Proceedings of the XLVI Italian
Society of Agricultural Genetics - SIGA Annual Congress
Giardini
Naxos, Italy - 18/21 September, 2002
ISBN 88-900622-3-1
Poster
Abstract - 1.23
2-DE
ANALYSIS OF PROTEOME IN VITIS VINIFERA TISSUES
PERUGINI
I.*, SCHUBERT A.**
*)
Dipartimento Colture Arboree, Università di Torino, 10095 Grugliasco
(TO), Italy
**)
Istituto Virologia Vegetale-CNR, Sezione Viticoltura, 10095 Grugliasco (TO),
Italy
grapevine,
two-dimensional polyacrylamide gel electrophoresis (2-DE)
The study of
proteome is an innovative tool to help answer questions of functional analysis.
The proteome, unlike the genome, is not a fixed feature of an organism. It
changes with the state of development, the tissue, and even the environmental
conditions under which an organism finds itself.
The study of
proteome is possible by two-dimensional electrophoresis (2-DE), this method is
capable of simultaneously separating hundreds of proteins. These several
hundreds of proteins spots can be considered like genetic and physiological
markers.
The availability
of standardized and reproducible procedures for the analysis of proteins by 2-D
electrophoreses is needed for this kind of investigation. The purpose of this
research is to establish a routine procedure for the application of proteomic
tools to the grapevine.
Experiments were
made to set up reliable methods for proteomic analysis of grapevine tissues.

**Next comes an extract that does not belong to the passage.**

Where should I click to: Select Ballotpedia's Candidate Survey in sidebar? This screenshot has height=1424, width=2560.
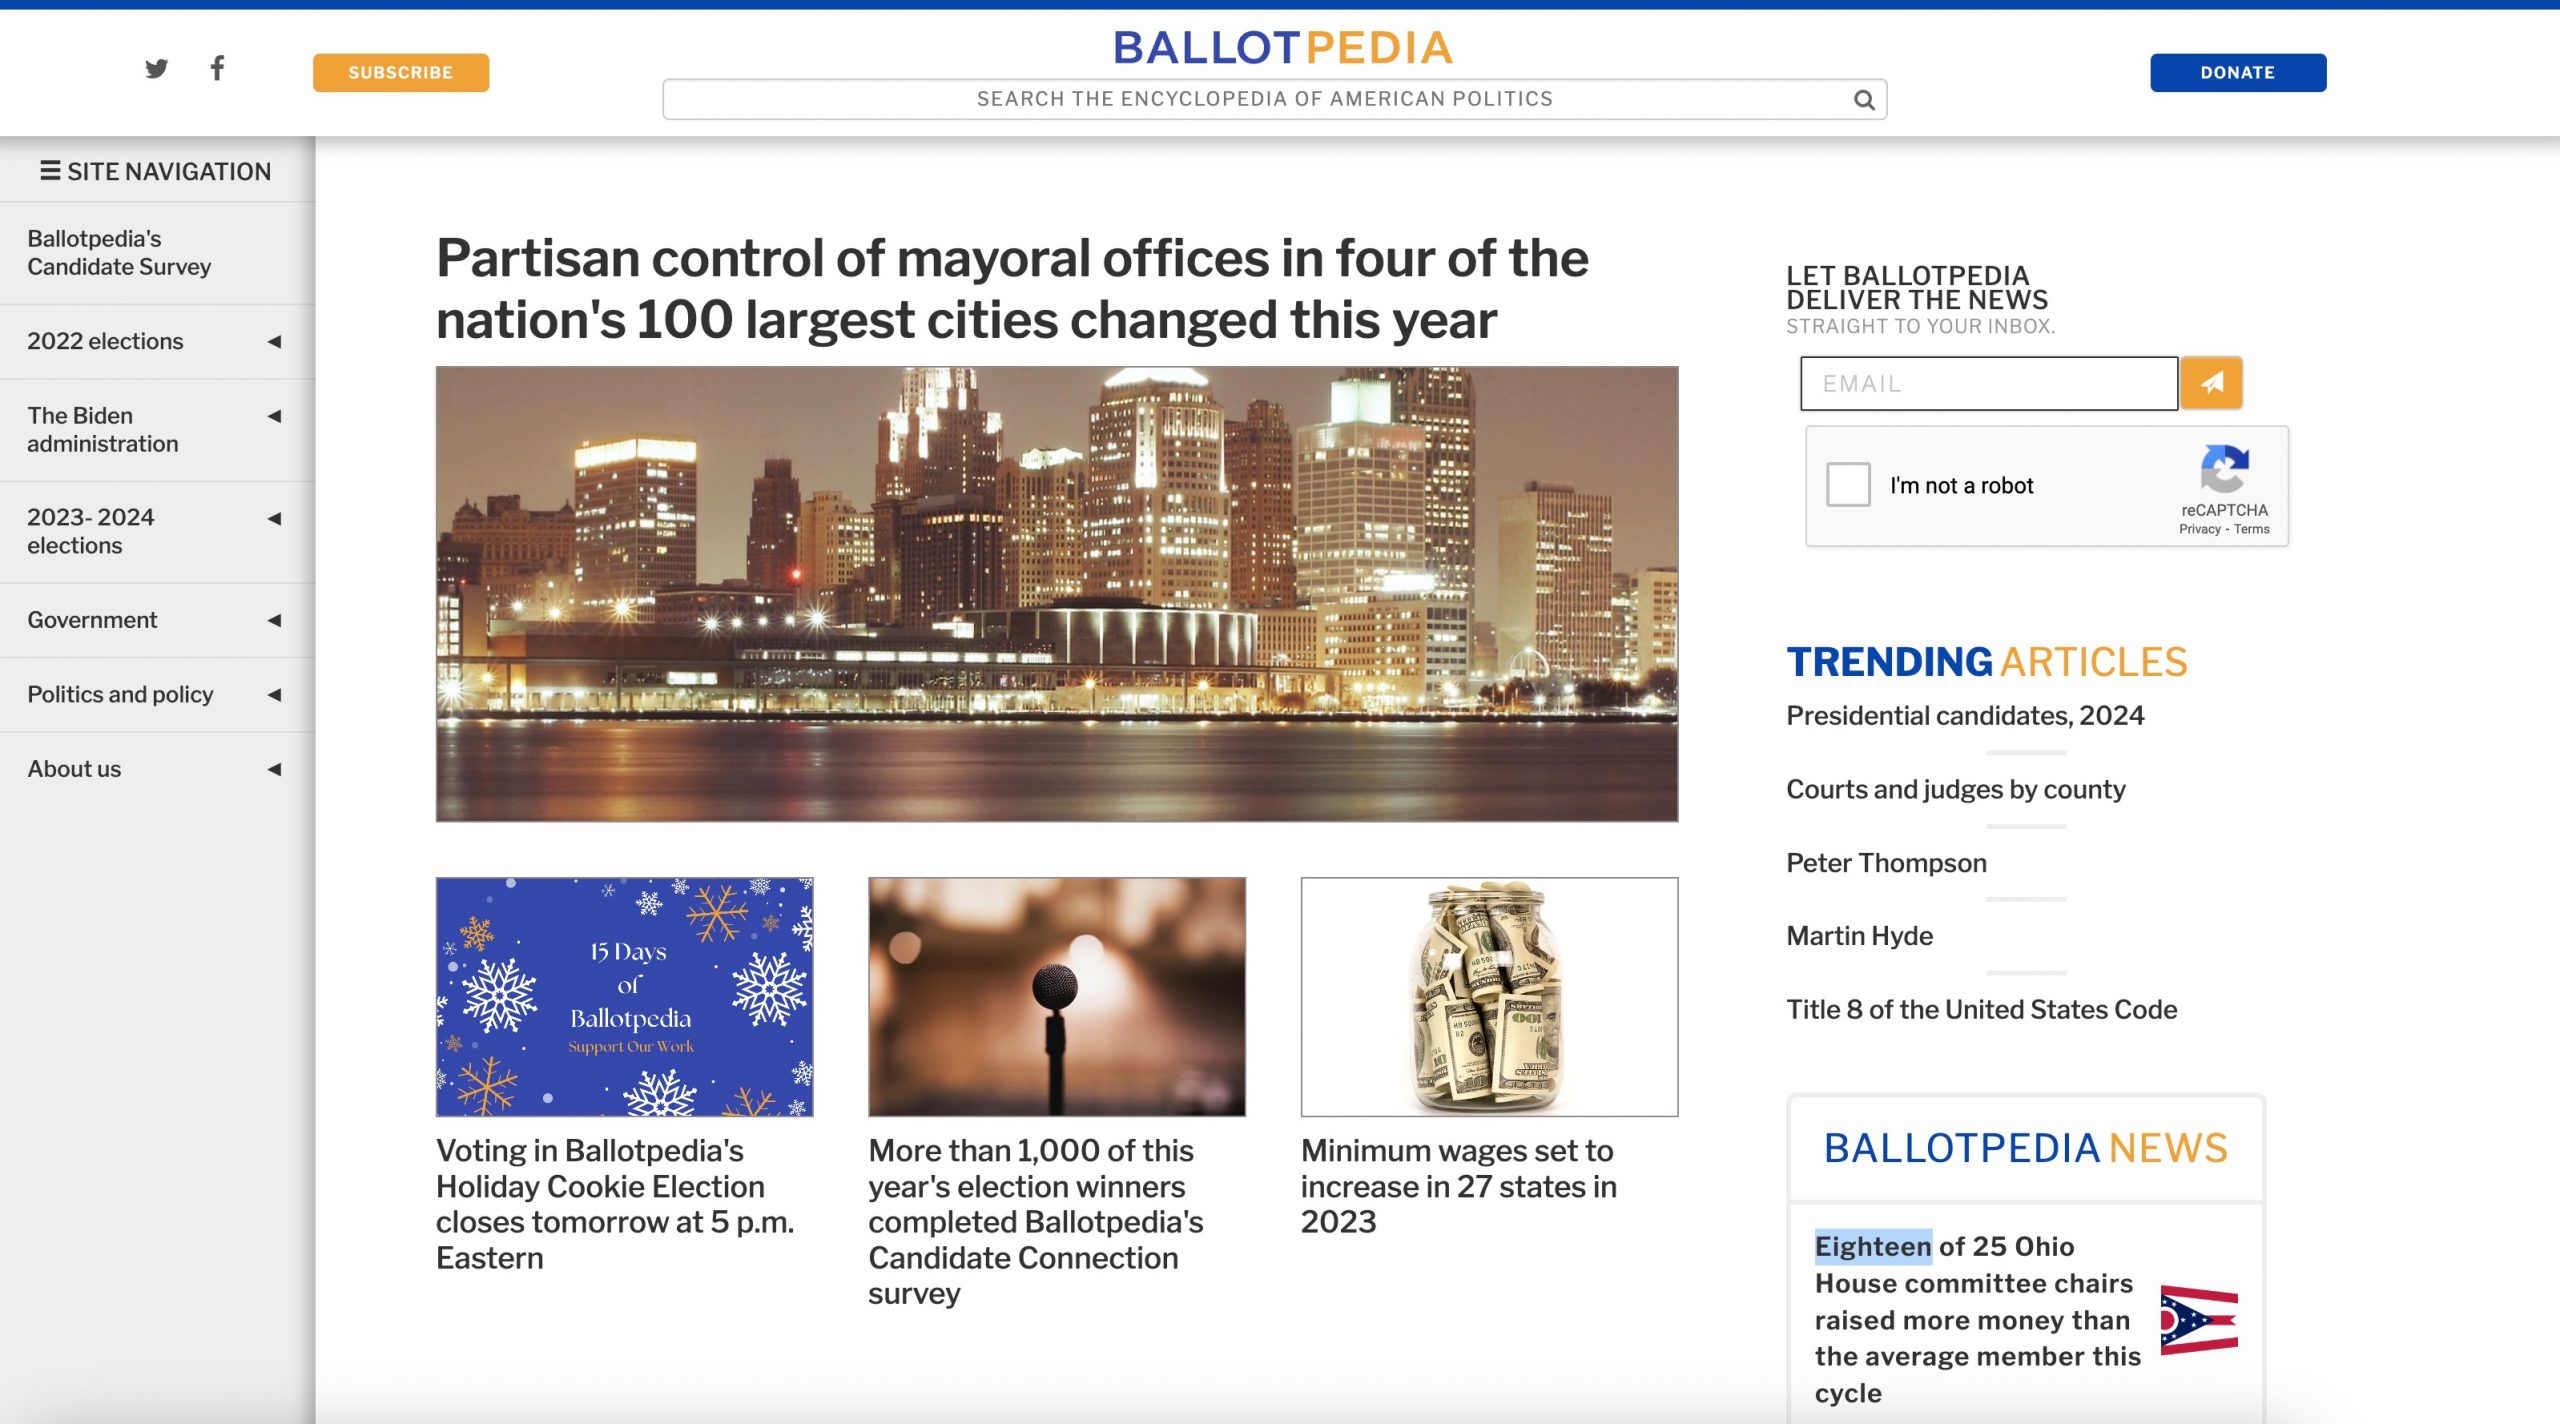(115, 252)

The grape material used for analysis consisted of callus cultures grown on agar
medium, of young leaves and of berries collected from field plants in the
pre-veraison stage. The grape tissues used belonged to the
‘Nebbiolo’ variety.
Different
techniques of protein extraction were tested through the use of extraction
buffers containing Tris, urea, thiourea and different reducing agents.
The method which
yielded the best results was :
protein
extraction in lysis buffer containing 7M urea, 2M thiourea, 1%DTT, 2% PVPP, 2%
Triton.X-100 and 50 mM Tris-HCl pH 7,5;
precipitation of
the sample by TCA-acetone.
Using this
method, we obtained electropherograms presenting well-defined spots within the
window delimited by isoelectric points 3.5 and 8.5, and molecular masses of 15
and 180 kD.
The proteomic
maps are in the process of being characterized by image analysis in order to
detect differences in presence and quantity of the different proteins.